Est. 1923 · New Jersey Register of Historic Places · WWI Memorial Architecture · Ocean City Resort Era · Boardwalk Landmark
The Flanders Hotel opened in 1923 at the intersection of 11th Street and the Ocean City Boardwalk, its name honoring the fields of Flanders, Belgium, where American and Allied soldiers fell during World War I. The hotel's promoters intended the name as a memorial gesture in the immediate postwar era, when Flanders carried deep cultural weight in the English-speaking world.
The building became the social anchor of Ocean City through the 1920s and 1930s, hosting conventions, dances, and public gatherings during the height of the Jersey Shore resort era. Ocean City itself is a dry town — alcohol sales have been prohibited since its founding by Methodist ministers in 1879 — making the Flanders a center of social life rather than a bar scene, which shaped the hotel's long-term character.
The hotel fell into decline in the latter half of the twentieth century along with much of the Ocean City boardwalk district. It was placed on the New Jersey Register of Historic Places in recognition of its architectural and cultural significance. After a period of dormancy, the Flanders was restored and reopened as a full-service hotel and condominiums.
The building is a surviving example of 1920s resort-era architecture on the Jersey Shore — an eight-story brick structure that anchors the boardwalk at 11th Street and remains one of the taller buildings in Ocean City's otherwise low-slung resort landscape.
Sources
- https://weirdnj.com/stories/garden-state-ghosts/emily-haunts-the-flanders-hotel-ocean-city/
- https://en.wikipedia.org/wiki/Flanders_Hotel
Apparition (Emily, lobby and corridors)Doors swinging without causeLight bulbs unscrewed in socketsFigure disappearing around corners
Staff at the Flanders have described a recurring apparition they call Emily: a young woman who appears to be in her early twenties, with long brown hair, wearing a white gown. She has been seen dancing and laughing in the lobby, on the second and fourth floors, and in hallways where she disappears around corners before witnesses can get a clear look.

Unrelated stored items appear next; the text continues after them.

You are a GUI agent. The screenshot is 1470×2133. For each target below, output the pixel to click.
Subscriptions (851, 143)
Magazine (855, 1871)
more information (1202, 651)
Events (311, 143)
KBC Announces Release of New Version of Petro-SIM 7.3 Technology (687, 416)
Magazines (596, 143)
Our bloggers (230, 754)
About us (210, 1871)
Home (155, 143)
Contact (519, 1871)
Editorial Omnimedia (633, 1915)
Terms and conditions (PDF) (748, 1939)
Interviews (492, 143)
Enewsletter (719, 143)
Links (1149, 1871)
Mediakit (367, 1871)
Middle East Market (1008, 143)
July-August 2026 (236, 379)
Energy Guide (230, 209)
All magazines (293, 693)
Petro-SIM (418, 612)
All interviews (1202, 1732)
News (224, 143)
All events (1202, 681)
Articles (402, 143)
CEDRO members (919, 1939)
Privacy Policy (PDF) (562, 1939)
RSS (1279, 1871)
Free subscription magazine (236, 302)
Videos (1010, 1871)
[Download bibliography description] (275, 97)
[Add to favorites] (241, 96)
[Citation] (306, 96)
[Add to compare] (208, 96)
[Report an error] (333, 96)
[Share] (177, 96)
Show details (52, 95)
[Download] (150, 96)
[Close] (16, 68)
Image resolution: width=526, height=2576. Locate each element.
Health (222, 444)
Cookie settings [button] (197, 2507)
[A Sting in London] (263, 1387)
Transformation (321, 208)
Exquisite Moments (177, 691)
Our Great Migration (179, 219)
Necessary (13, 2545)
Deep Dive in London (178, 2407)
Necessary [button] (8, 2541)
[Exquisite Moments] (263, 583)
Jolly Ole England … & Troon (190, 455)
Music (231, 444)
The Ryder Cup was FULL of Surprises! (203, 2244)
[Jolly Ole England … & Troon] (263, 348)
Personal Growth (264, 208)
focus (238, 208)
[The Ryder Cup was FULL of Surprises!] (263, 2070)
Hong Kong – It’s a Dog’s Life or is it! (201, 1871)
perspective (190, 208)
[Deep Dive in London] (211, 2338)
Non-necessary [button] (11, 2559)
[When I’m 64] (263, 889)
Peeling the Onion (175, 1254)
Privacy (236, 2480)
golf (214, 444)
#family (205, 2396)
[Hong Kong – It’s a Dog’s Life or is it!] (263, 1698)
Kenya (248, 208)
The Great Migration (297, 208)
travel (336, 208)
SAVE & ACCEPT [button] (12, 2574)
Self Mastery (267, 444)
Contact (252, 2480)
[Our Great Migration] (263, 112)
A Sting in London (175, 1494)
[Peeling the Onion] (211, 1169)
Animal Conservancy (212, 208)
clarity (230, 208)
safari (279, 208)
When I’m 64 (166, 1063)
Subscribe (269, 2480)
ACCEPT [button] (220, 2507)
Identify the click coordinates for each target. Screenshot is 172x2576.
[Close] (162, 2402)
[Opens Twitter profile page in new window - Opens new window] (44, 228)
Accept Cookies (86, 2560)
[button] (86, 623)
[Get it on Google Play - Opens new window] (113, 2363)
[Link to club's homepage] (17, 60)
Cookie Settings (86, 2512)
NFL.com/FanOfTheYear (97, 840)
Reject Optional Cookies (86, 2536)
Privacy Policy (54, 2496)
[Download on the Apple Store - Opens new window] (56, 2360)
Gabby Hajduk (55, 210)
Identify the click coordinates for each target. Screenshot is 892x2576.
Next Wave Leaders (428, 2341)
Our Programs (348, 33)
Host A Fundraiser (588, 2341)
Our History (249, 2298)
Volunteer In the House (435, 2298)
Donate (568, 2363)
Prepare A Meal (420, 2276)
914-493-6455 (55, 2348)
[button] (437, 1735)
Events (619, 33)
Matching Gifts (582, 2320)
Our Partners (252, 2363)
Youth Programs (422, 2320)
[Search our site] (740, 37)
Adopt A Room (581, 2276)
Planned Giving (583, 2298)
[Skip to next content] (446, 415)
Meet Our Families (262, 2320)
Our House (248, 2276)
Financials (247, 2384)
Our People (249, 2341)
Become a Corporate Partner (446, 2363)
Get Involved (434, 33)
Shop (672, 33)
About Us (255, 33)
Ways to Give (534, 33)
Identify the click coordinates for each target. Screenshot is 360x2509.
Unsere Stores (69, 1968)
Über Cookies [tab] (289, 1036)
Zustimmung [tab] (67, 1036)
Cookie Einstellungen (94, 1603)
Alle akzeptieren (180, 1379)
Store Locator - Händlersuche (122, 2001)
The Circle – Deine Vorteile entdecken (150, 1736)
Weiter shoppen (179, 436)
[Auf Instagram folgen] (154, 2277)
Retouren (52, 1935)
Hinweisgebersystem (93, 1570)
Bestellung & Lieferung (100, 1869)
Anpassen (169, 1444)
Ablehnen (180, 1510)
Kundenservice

The physical phenomena associated with Emily's presence include doors swinging open or closed without apparent cause and light bulbs found unscrewed from their sockets in otherwise intact fixtures — the kind of mechanical interference that staff would notice during routine operations.
The Flanders management eventually commissioned a formal portrait of Emily based on the accumulated descriptions of staff members and guests who reported seeing her. That portrait hangs on the second floor. It is an unusual institutional response: the hotel did not dismiss the accounts but formalized them into something permanent.
Weird NJ, which documented the Emily story in detail, notes that the identity of Emily has never been established from historical records. No death at the hotel matching her description has been located in the public record. The ghost appears to be attached to the building rather than to any documented event within it.